-- MATERIAL PROVIDED follows --
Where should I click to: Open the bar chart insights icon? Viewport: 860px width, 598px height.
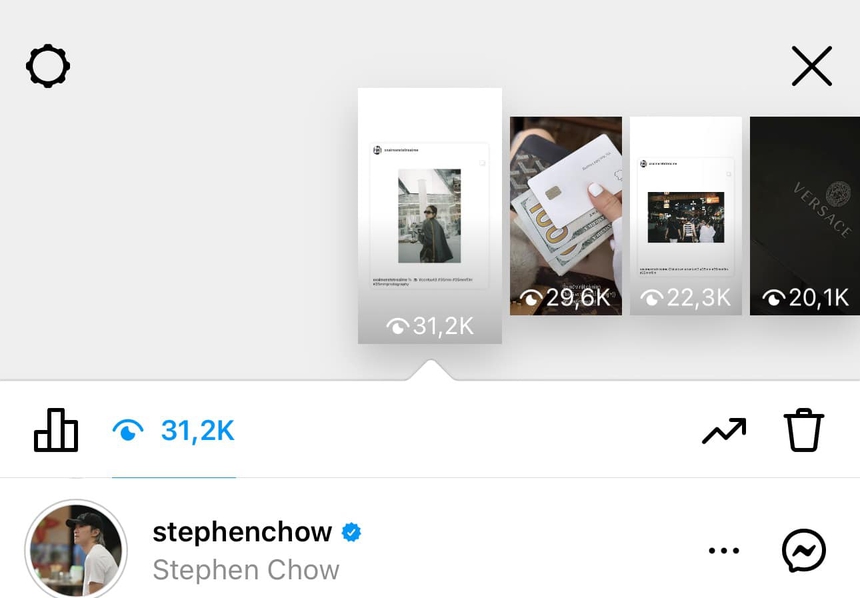point(56,430)
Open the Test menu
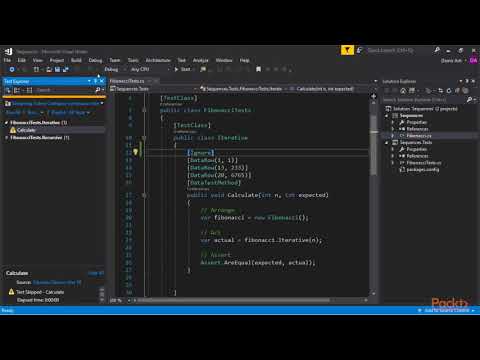 click(182, 60)
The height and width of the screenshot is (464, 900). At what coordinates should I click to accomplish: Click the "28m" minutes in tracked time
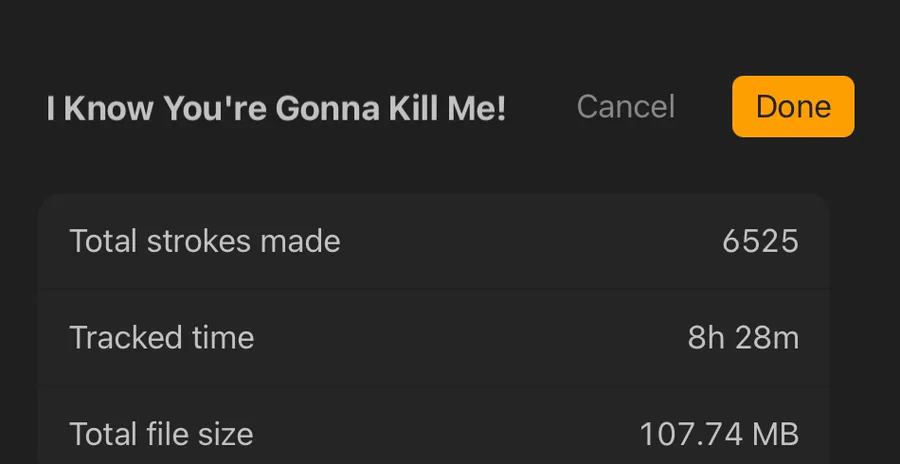[768, 338]
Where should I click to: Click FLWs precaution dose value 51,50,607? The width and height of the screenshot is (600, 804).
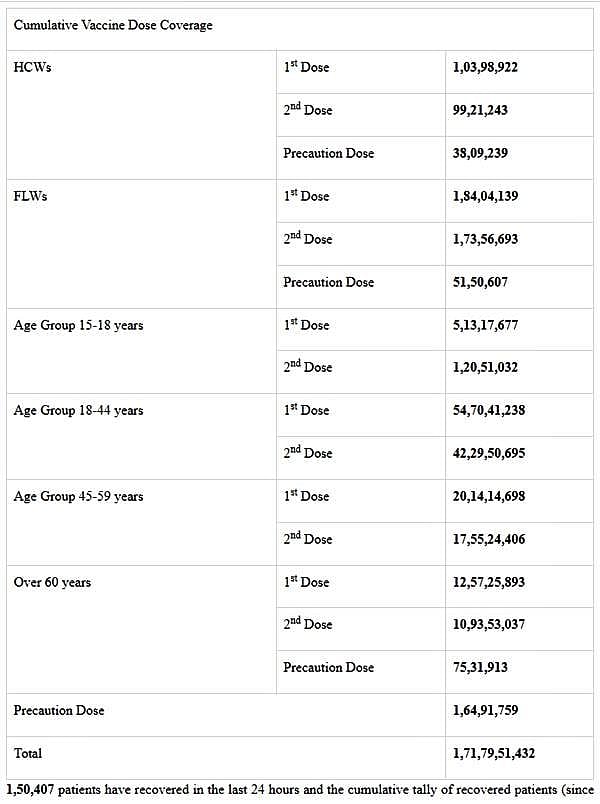click(480, 282)
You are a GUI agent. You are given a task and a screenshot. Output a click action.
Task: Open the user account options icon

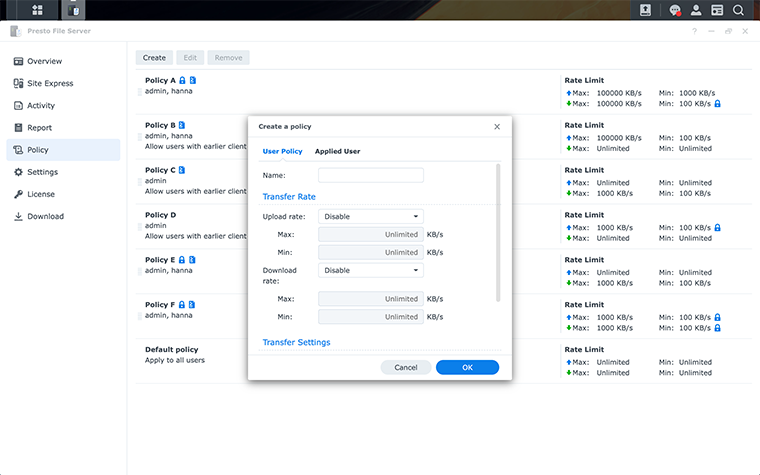(x=696, y=10)
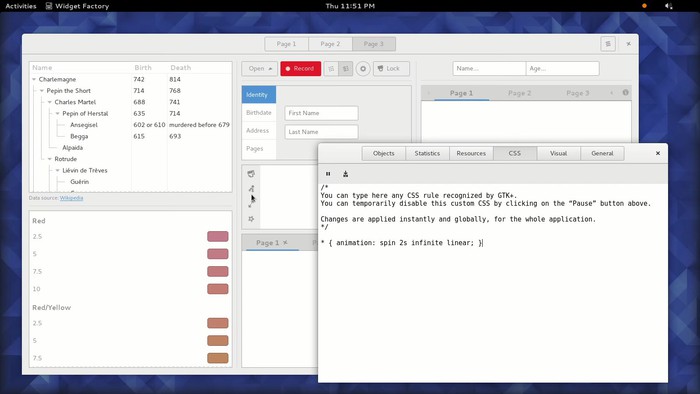Click the save CSS icon

(346, 174)
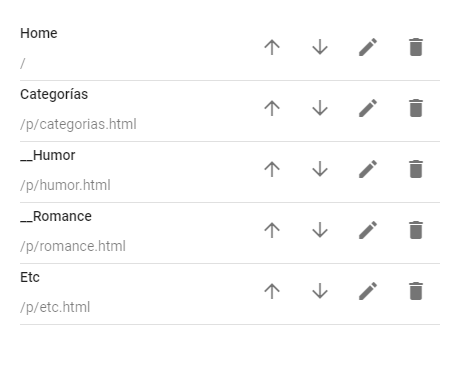
Task: Delete the Categorías link
Action: [x=416, y=108]
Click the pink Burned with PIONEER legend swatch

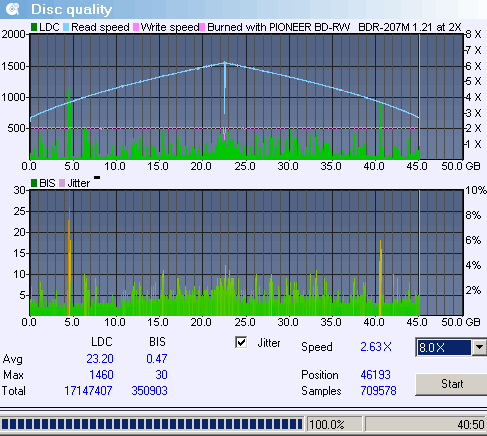[x=202, y=27]
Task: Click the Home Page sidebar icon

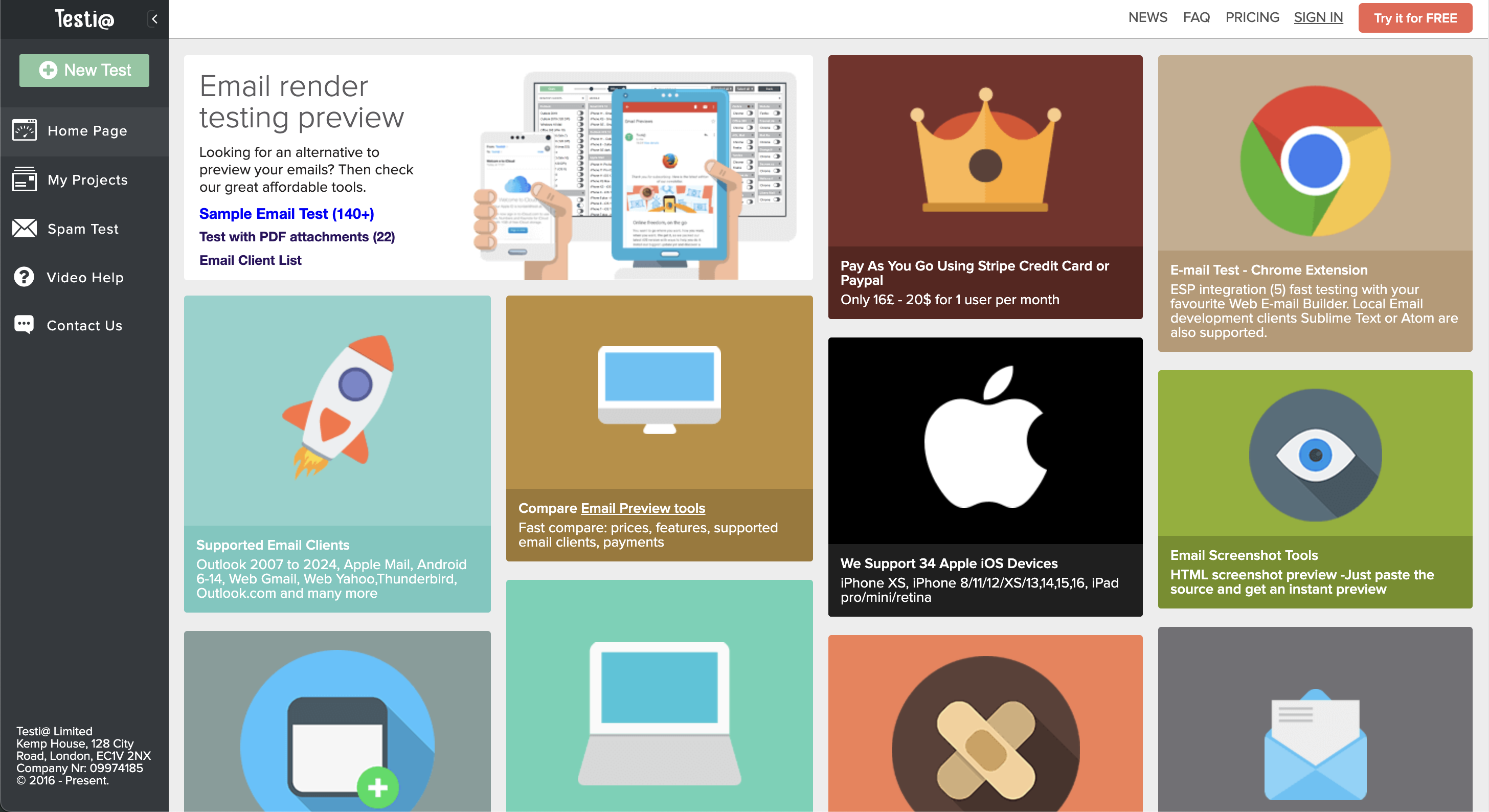Action: tap(25, 131)
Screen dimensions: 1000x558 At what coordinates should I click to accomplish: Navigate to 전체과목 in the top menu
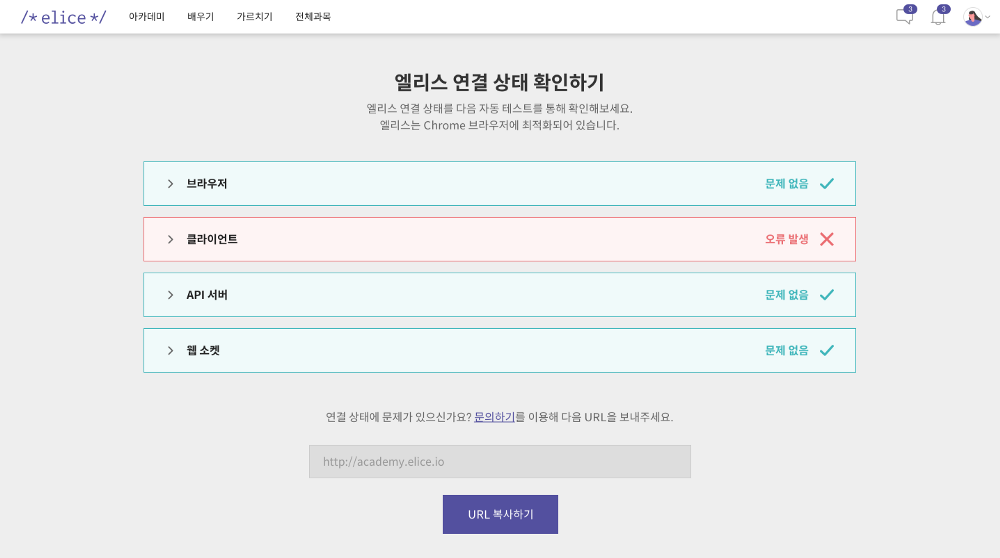click(313, 17)
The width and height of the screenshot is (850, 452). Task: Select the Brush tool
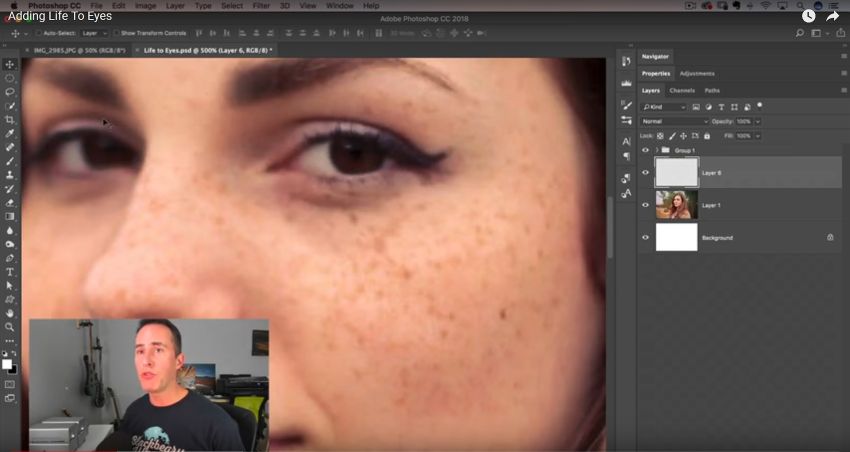point(10,160)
-- MATERIAL PROVIDED concluded --
> _DIRECTIONS_: With the pictures excluded, the line containing "Click the pink" and every line after it through the end of the data above are to be transcribed exactly, and nothing more.

> _SOLVED EXERCISE_:
Click the pink Burned with PIONEER legend swatch

[x=202, y=27]
Task: Click the Home Page sidebar icon

Action: tap(25, 131)
Screen dimensions: 1000x558 At what coordinates should I click to accomplish: Navigate to 전체과목 in the top menu
click(313, 17)
The width and height of the screenshot is (850, 452). Task: Select the Brush tool
point(10,160)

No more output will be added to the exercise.